Painting in the Age of Photography

Painting in the Age of Photography

Gerhard Richter’s photorealistic painting ‘Two Candles’ (1982).

Photo: Gerhard Richter

The growing prevalence of photographic images in the first half of the 20th century persuaded many painters to shift away from representing reality and to focus instead on expressing their own emotional reactions to the world. That shift is dramatized in “Capturing the Moment: A Journey Through Painting and Photography,” opening June 13 at Tate Modern in London, which explores the myriad ways contemporary painting and photography have influenced each other.

The exhibition includes about 60 paintings and photographs, including landmark works by painters such as Pablo Picasso, Francis Bacon and Gerhard Richter, as well as photographers like Dorothea Lange, Jeff Wall and Hiroshi Sugimoto.

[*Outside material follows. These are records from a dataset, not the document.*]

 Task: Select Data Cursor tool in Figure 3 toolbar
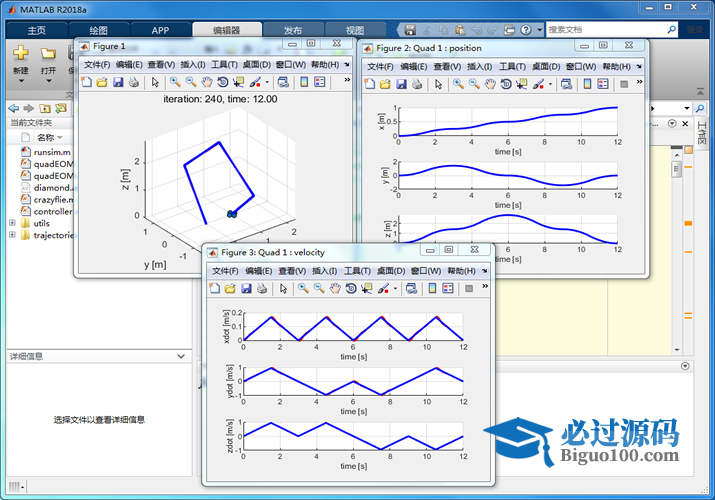pyautogui.click(x=366, y=289)
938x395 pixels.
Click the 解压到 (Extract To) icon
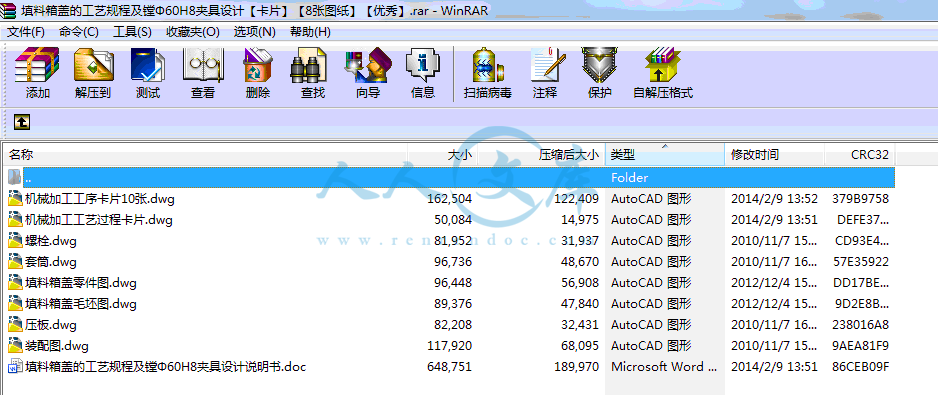tap(93, 73)
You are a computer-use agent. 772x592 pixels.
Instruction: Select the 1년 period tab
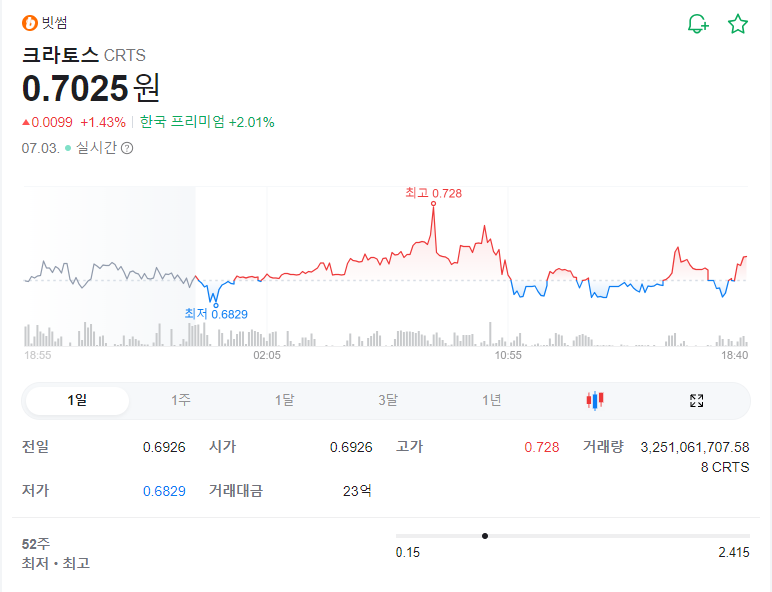[x=491, y=401]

Lead curator Gregor Muir describes the show as a “poetic wandering” that demonstrates how “both art forms attempt to capture fleeting points in time or moments in history.”

The first room surrounds Lange’s iconic portrait of the downtrodden “Migrant Mother, Nipomo, California” (1936) with paintings by Picasso, Bacon, Lucian Freud and Alice Neel. “It’s allowed to be on its own in that room to sort of defy painting,” Muir says, “and to show that we’re now dealing with a medium which is becoming ever more knowing, ever more able to challenge painting on its own terms.”

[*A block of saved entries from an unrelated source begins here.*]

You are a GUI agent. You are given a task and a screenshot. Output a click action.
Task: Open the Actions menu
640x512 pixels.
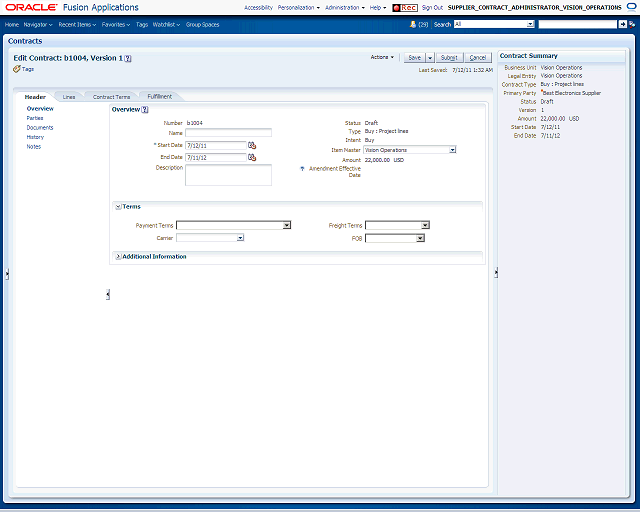click(382, 57)
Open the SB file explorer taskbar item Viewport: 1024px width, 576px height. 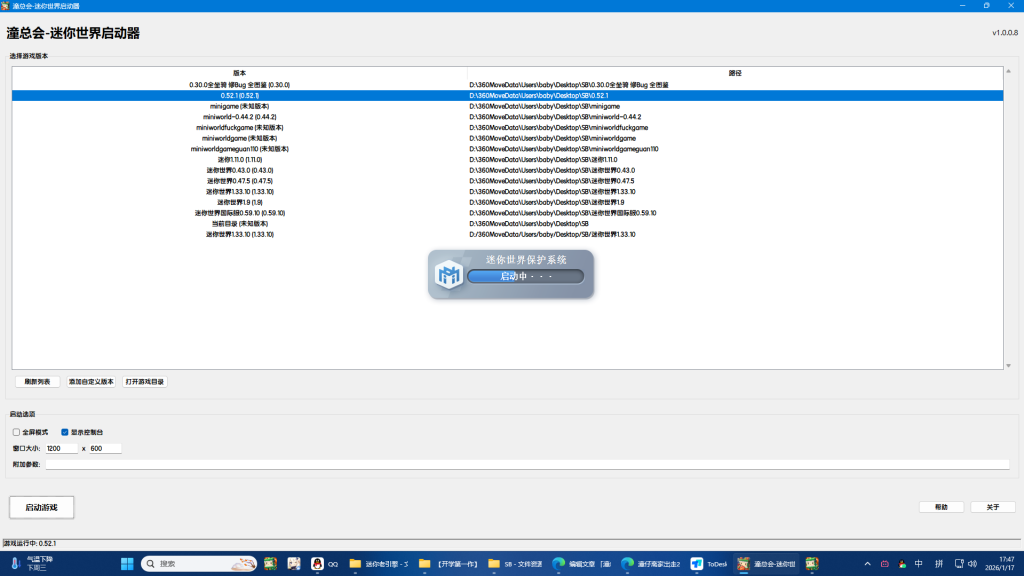515,564
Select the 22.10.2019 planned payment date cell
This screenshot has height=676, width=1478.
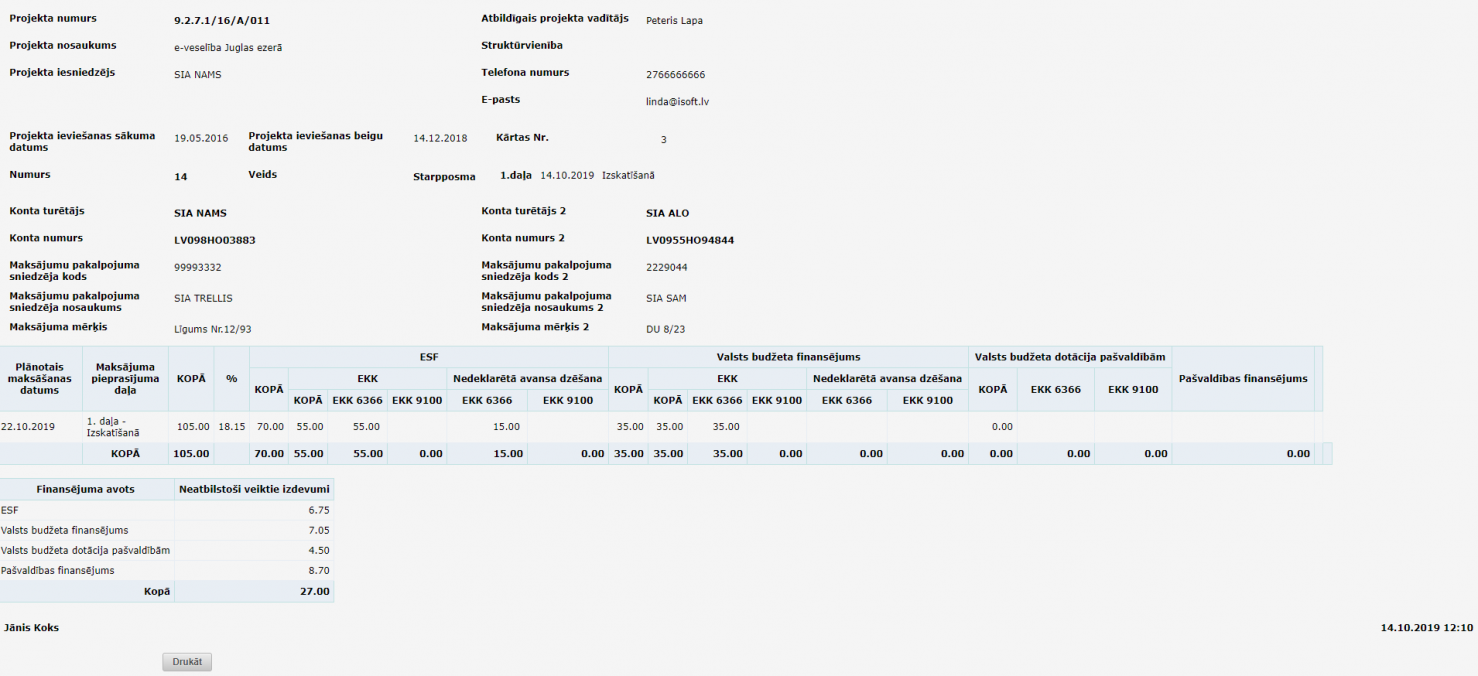tap(29, 427)
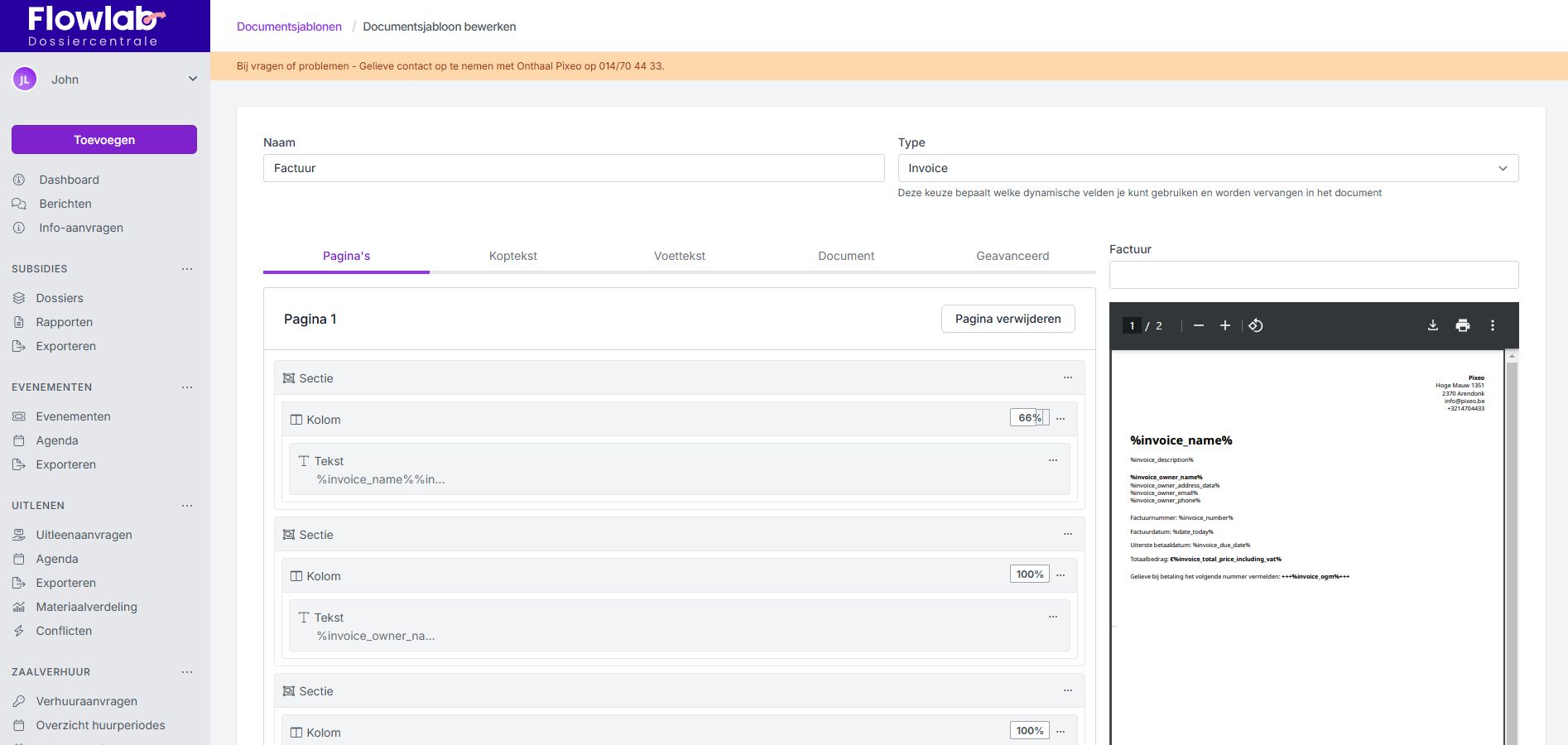Zoom out of PDF preview
Viewport: 1568px width, 745px height.
tap(1198, 325)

Pablo Picasso, ‘Weeping Woman’ (1937).

Photo: PicassoDACS, London 2023/Tate

Picasso’s Cubist painting “Weeping Woman” (1937), which he based on a photograph of a woman holding her dead child during the Spanish Civil War, is accompanied by a quotation pointing to the Spanish painter’s preoccupation with photography. The new medium, Picasso said, was “at a point where it is capable of liberating painting from all literature, from the anecdote, and even from the subject… So shouldn’t painters profit from their newly acquired liberty to do other things?”

Bacon, who often held Picasso up as an exemplar, used photographic material as the source for most of his work. The exhibition includes his 1965 triptych “Three Studies of Lucian Freud,” which he based on photographs of his friend and rival painter.

As the 20th century continued, painters moved away from photography to explore abstraction and the material qualities of paint. But a sort of reconciliation between the two art forms emerges in the photorealistic paintings of the German artist Gerhard Richter. Richter has said that he developed his style in the 1960s by projecting copies of photographs onto canvas, tracing them in pencil and finally filling them out in paint. The Tate Modern show includes “Aunt Marianne” (1965), Richter’s haunting, slightly blurred painting based on photograph of himself as a four-month-old boy sitting in the lap of his 14-year-old aunt.

As painters like Richter drew inspiration from photography, photographers such as Jeff Wall and Hiroshi Sugimoto began to manipulate their images to make them seem increasingly painterly. Wall’s photograph “A Sudden Gust of Wind (after Hokusai)” (1993) depicts four figures caught in a sudden gust of wind that has swept across the open landscape. The meticulously staged composition, based on a woodcut by the Japanese artist Katsushika Hokusai, took Wall over a year and a hundred separate shots to complete.

Francis Bacon, ‘Study for a Pope VI’ (1961).

Photo: The Estate of Francis Bacon/Yageo Foundation Collection, Taiwan

The exhibition also includes four of Sugimoto’s black-and-white seascape photographs from the early 1990s. Sugimoto has referred to these works as “time exposed” on account of his technique of long exposure, whereby light slowly burns into the prints to produce an image. “They are very beautiful, almost wistful and traditional seascape images that we might be used to through sublime pictorial painters who preceded Sugimoto by many decades, if not hundreds of years,” Muir says.

The last two rooms of the exhibition consider how contemporary figurative artists like Michael Armitage, Salman Toor and Miriam Cahn draw inspiration for their topical paintings from the prevalence of digital media images, both photographic and televisual. Toor’s 2015 painting “9PM, The News” depicts a family sitting around the dining table watching the television. “It’s a wonderful painting, which shows the ubiquitousness of news media and how we are suspended in a world of imagery that has become infectious for today’s painters,” Muir says. “More and more we are seeing contemporary painters and photographers striving to be specific about a clear moment in time which has impacted on them.”